For example, how can we raise the awareness for NLS specific aspects in dominant standardization committees like the Unicode Consortium (especially for scripts like hieratic signs which are not yet represented) or in (inter)national authority files (Getty Thesauri, WikiData, German National Authority File a.s.o.)?
How can we establish (new?) standards for multilingual metadata in NLS and how rigid or how flexible do they have to be?
How can the recognition rate of non-standard characters with OCR be improved?
How can multilingual/multiscript data from different sources be integrated and processed (semantic mapping, annotation, translation, NER, tagging etc.) in collaborative research platforms?

Furthermore, in line with the discourse on the digital transformation of academic research and teaching, the need for stronger collaboration rises. Especially in the case of externally funded research projects, specific knowledge on DH and NLS can seldom be held within the organisation and projects tools and platforms often cannot be maintained longer than the duration of the project. Instead, these responsibilities should be part of the service portfolio of research infrastructure institutions like libraries or data centers. However, these institutions are normally not equipped to support all languages and disciplines.

• Data lines:
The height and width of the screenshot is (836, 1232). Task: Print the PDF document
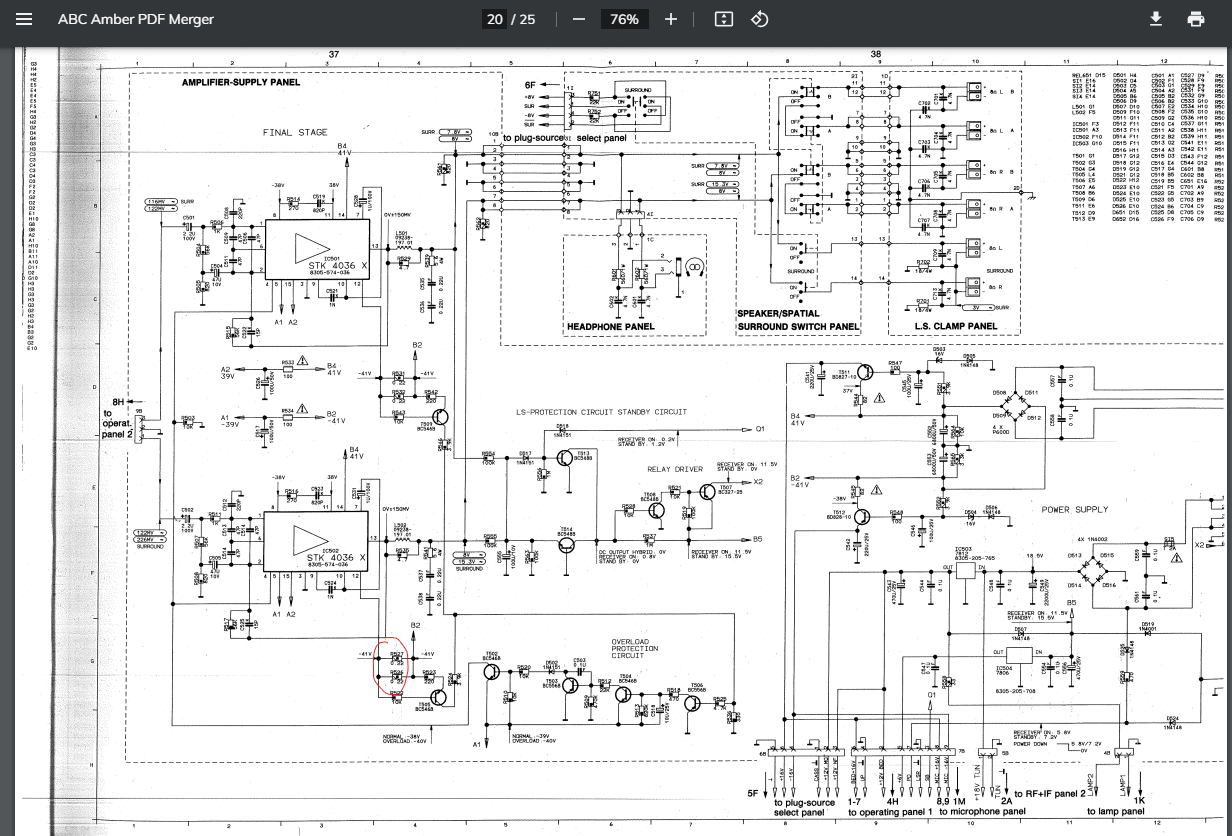click(1195, 19)
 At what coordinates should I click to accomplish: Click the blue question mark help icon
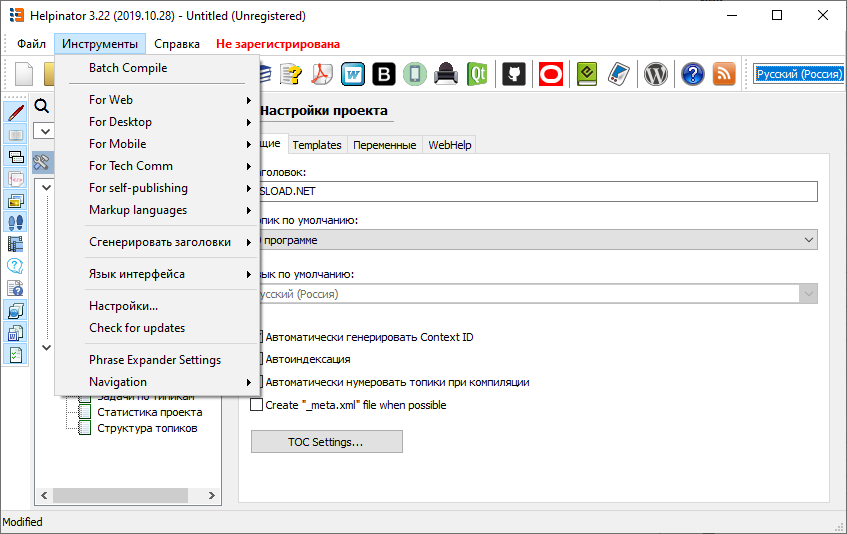pos(692,74)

• Instruction: Restate the part of the passage on multilingual research that opens with "For example, how" and closes with "OCR be improved?", switching "metadata" to "documentation". The listing is separate material and has no connection to the passage on multilingual research.

• Output below:
For example, how can we raise the awareness for NLS specific aspects in dominant standardization committees like the Unicode Consortium (especially for scripts like hieratic signs which are not yet represented) or in (inter)national authority files (Getty Thesauri, WikiData, German National Authority File a.s.o.)?
How can we establish (new?) standards for multilingual documentation in NLS and how rigid or how flexible do they have to be?
How can the recognition rate of non-standard characters with OCR be improved?